**Work instruction A:**
Answer these questions from the subjects and methods text:
(i) Which body approved the study?
(ii) How many patients were in the control group?
(iii) Which criteria were used to diagnose T2DM?
**Work instruction B:**
Continue the subjects and methods text from where it stops.

Subjects and methods
This study was approved by the Institutional Review Board of Shanghai Jiaotong University Affiliated Sixth People’s Hospital. Written informed consent was obtained from all participants.
Subjects
We studied 432 unrelated Chinese Han patients from Shanghai, China with T2DM. Two groups were assessed: (1) the control group (n = 222): patients with a duration of diabetes >10 years, but with no sign of renal involvement, i.e., not receiving antihypertension treatment, absence of albuminuria (urinary albumin excretion rate (UAER) <30 mg/24 h), and a creatinine clearance (using the Cockroft equation) of >60 ml/min per m2 [24]; and (2) the DN-ESRD group (n = 210): patients with ESRD due to T2DM, as indicated by a creatinine clearance rate of <15 ml/min per m2 who were receiving dialysis after ruling out the presence of urinary tract infections, hematuria, nephritis, and other conditions [25]. The non-DN control and DN-ESRD subjects with T2DM were inpatients at the Department of Endocrinology and Metabolism and the Department of Nephrology at Shanghai Jiaotong University Affiliated Sixth People’s Hospital, respectively, between January 2010 and October 2012. Diagnoses of T2DM were made according to the 2010 American Diabetes Association diagnostic criteria [26]. All patients underwent a standardized clinical and laboratory evaluation.

**Entries shown:**

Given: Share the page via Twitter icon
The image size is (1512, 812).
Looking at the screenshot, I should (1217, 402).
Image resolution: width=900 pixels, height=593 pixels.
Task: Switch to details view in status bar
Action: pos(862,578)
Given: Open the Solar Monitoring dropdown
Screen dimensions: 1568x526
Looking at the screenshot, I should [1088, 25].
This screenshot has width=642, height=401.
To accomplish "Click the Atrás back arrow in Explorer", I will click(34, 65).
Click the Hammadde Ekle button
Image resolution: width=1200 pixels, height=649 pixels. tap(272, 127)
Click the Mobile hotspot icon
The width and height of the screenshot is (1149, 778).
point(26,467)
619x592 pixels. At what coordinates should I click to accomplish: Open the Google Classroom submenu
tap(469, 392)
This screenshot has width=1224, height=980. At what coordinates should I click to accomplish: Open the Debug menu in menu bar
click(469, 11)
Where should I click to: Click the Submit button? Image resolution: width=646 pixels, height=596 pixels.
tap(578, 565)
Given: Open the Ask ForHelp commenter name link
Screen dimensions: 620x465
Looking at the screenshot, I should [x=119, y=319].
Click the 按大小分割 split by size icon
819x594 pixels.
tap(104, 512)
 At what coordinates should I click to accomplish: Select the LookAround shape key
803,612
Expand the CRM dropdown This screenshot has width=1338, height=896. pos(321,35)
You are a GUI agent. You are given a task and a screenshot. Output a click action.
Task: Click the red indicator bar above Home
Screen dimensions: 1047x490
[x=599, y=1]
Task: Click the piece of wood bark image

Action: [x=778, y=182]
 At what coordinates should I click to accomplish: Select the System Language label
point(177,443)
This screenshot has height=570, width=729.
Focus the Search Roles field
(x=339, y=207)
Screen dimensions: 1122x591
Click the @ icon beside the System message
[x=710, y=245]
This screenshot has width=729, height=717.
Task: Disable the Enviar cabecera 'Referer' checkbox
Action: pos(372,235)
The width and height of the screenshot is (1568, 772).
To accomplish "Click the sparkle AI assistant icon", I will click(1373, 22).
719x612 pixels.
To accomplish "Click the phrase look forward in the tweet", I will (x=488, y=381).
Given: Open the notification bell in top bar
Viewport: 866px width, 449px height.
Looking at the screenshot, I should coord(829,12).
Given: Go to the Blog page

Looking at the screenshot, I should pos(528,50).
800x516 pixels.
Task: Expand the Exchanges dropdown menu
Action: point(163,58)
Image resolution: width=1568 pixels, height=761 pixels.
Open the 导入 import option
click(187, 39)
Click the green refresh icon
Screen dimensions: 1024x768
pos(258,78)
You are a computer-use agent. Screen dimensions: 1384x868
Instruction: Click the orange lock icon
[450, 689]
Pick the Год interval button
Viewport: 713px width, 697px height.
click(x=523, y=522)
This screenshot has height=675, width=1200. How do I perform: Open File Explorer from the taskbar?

**Written answer A:**
(i) The Institutional Review Board of Shanghai Jiaotong University Affiliated Sixth People’s Hospital
(ii) 222
(iii) The 2010 American Diabetes Association diagnostic criteria

**Written answer B:**
Methods
Genotyping of the ACE gene I/D variation
Genomic DNA was extracted from 2 ml of peripheral blood using the conventional phenol/chloroform method. Polymerase chain reaction (PCR) was used to genotype the 287 bp I/D variation in intron 16 of the ACE gene using previously established procedures [15]. The following primers were used: forward: 5′-CTGGAGA CCACTCCCATCCTTTCT-3′ and reverse: 5′-GATGTGGCCATCACATTCGTCAGAT-3′. PCR was carried out using 10 pmol of each primer, 2 mM dNTPs, 25 mM MgCl2, 5 U/ul Taq DNA polymerase enzyme, 10 × PCR buffer, and 10 ng genomic DNA in total volume of 20 µl. The PCR protocol was 5 min at 95 °C, 40 cycles of 30 s at 95 °C, 30 s at 60 °C, and 30 s at 72 °C, and a final extension of 10 min at 72 °C. To avoid mistyping of the ID genotype as DD, we added dimethyl sulfoxide (DMSO) to the PCR reaction mix to enhance amplification of the I allele and repeated the genotyping procedure for samples with a DD genotype. Based on the presence or absence of the 287 bp insertion in the ACE gene, three genotypes (II, ID, and DD) were identified. Five microliters of each PCR product were electrophoresed on a 12 % poly-acrylamide gel and visualized by ethidium bromide staining. Gel photographs were taken using a Gel-Doc gel imaging system (Bio-Rad, Inc., USA).
Statistical analysis
The clinical and laboratory values are expressed as the mean ± SD values or median (interquartile range). Comparisons of the clinical and laboratory parameters of the control group and DN-ESRD group, as well between genotypic groups, were performed using unpaired Student’s t tests or Pearson Chi square tests as appropriate. Data with a skewed distribution, such as the duration of diabetes, triglyceride levels, UAER, and serum creatinine levels, were logarithmically transformed before analysis and are presented as medians (interquartile range). P values <0.05 were considered significant. Multiple logistic regression was used to identify independent risk factors associated with DN-ESRD; odds ratios (OR) and 95 % confidence intervals (CI) were estimated. SPSS11.5 statistical software (SPSS, Chicago, IL) was used for data analysis and processing.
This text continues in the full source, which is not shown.